Claim 1 – Second ground in annexure A to applicant’s affidavit

  1. The first of these claims was the second ground in the annexure to the applicant’s affidavit. The contention there is that the respondent unlawfully reduced the applicant’s base salary. The applicant relevantly relied on the payslips for the periods commencing 22 April 2012 and 6 May 2012[1]. The first payslip shows a base salary of $2,640.38 whereas the second shows a base salary of only $2,431.93. The difference is $208.45. That amount however, was paid to the applicant in the second pay period, not as part of her base salary but in respect of 6 hours of personal/carer’s leave. For that reason, there was no actual reduction in base salary, only a reduction in the number of hours the applicant worked normal hours. Thus, the premise of the ground is incorrect and there is no prospect of it succeeding.

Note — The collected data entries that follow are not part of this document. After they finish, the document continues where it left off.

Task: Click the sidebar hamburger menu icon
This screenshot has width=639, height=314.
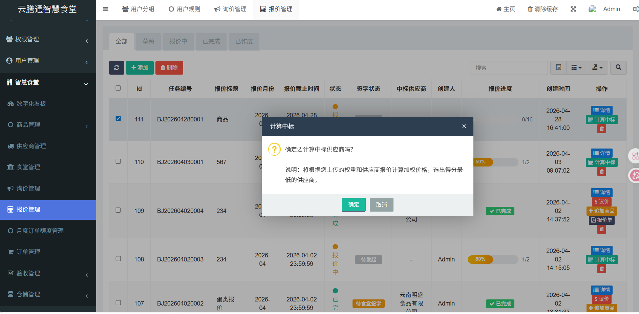Action: click(106, 9)
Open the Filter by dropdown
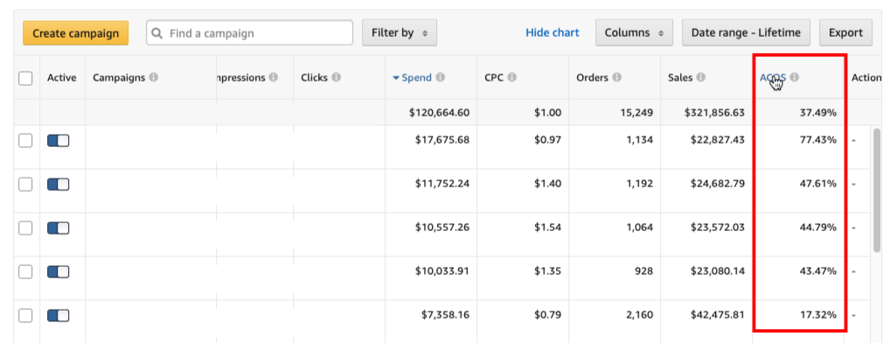 [x=400, y=33]
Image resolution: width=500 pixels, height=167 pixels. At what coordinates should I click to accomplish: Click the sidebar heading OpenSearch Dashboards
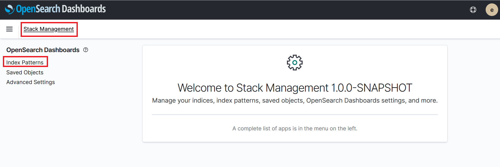point(43,50)
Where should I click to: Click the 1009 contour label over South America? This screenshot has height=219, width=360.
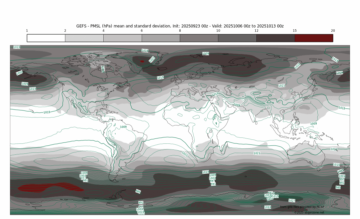click(x=123, y=127)
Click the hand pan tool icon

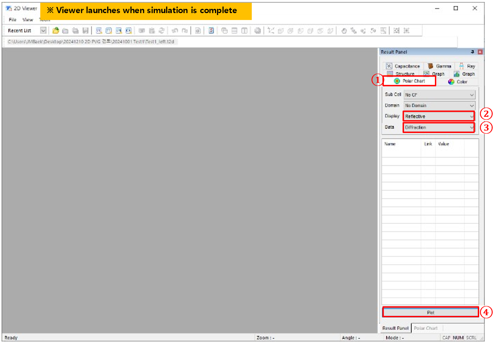(x=344, y=30)
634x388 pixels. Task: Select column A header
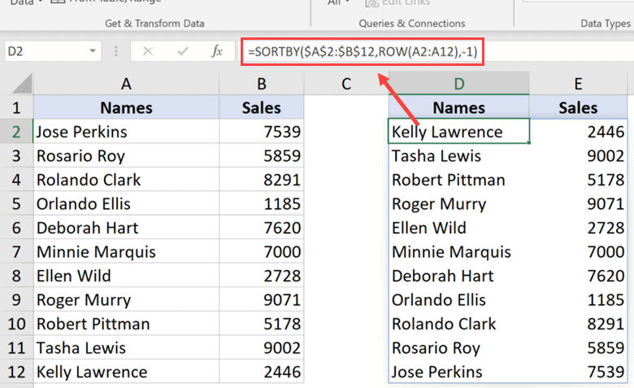(126, 83)
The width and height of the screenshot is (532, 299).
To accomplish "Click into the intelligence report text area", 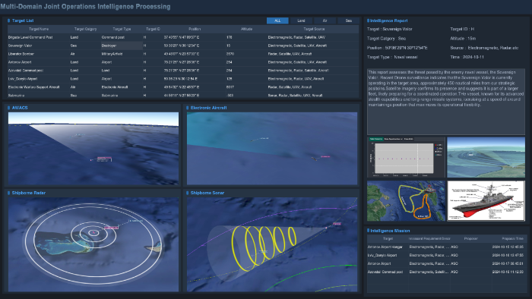I will [x=446, y=102].
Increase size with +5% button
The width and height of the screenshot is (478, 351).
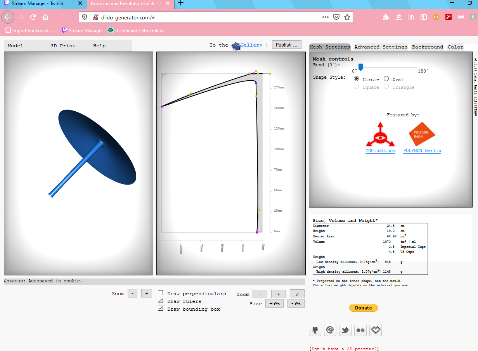pyautogui.click(x=275, y=304)
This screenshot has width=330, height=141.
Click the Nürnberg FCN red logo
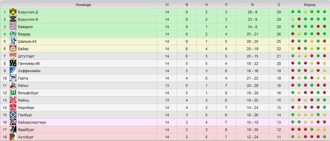(x=13, y=108)
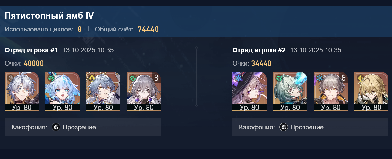
Task: Open Прозрение bar under squad #2
Action: tap(310, 127)
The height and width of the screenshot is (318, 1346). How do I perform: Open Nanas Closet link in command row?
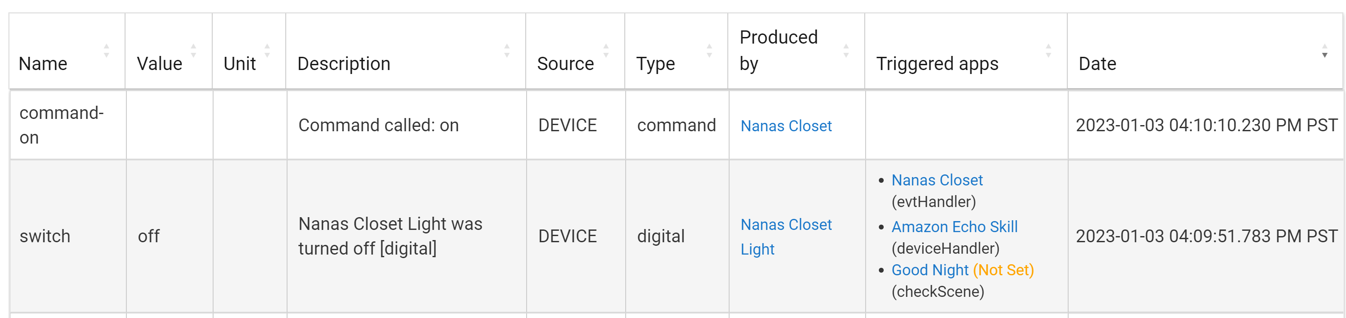pos(786,126)
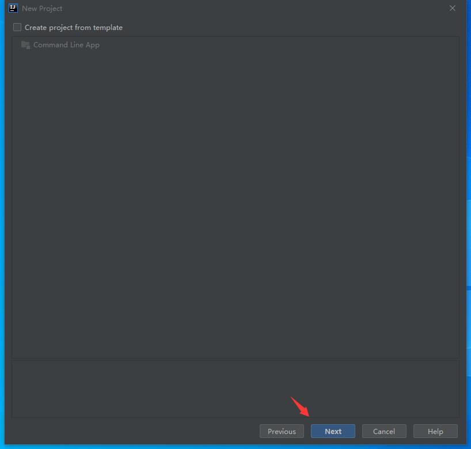Click the IntelliJ IDEA logo in title bar
The width and height of the screenshot is (471, 449).
click(13, 9)
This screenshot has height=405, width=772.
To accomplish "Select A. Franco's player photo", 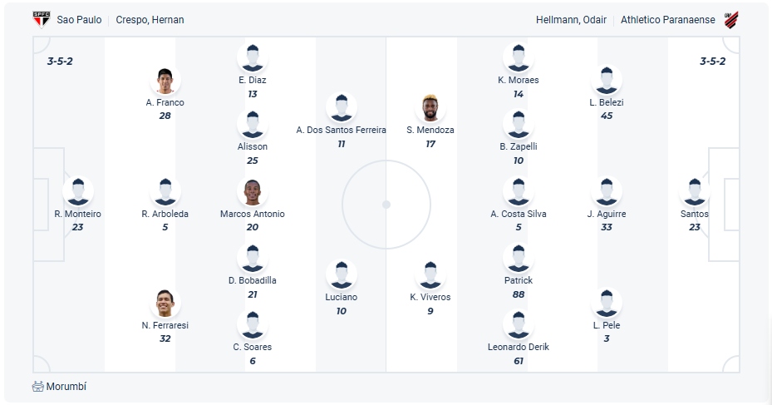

    [1] pp.56 and 57 of the annexure respectively.

Claim 2 – Sixth ground in annexure A to applicant’s affidavit

  1. The second claim is the sixth ground in annexure A. This claim relates to the period from May 2014 to November 2014 during which the applicant worked as a co-ordinator but not as a trainer. In spite of this, the reference[2] provided to the applicant by the respondent in a letter dated 25 May 2015 indicated that she had been employed as a trainer and academic co-ordinator until 17 November 2014. The applicant argues that, because the certificate says that she was employed as a trainer then she should have been paid for work as a trainer. The argument is bound to fail on the applicant’s own admission that she was not in fact employed as a trainer and did not work as one in the relevant period.

    [2] p.147 of the annexure.

Claim 3- employment with IIBIT in annexure A to applicant’s affidavit

  1. The third claim that has no reasonable prospect of success involves the period prior to the applicant’s employment by the respondent. The applicant claims that she was employed at an institution called International Institute of Business and Information Technology (IIBIT). From 2010 to October 2011, the applicant says she was employed by Campus Solutions Pty Ltd but that company went into liquidation. Subsequently, the applicant was employed by the respondent from January 2011 until November 2014. In those circumstances, there is nothing to support any claim against the respondent as an employer for the period prior to January 2011.

Conclusion

  1. For the above reasons, those three claims will be struck out. The application for summary dismissal will be otherwise dismissed.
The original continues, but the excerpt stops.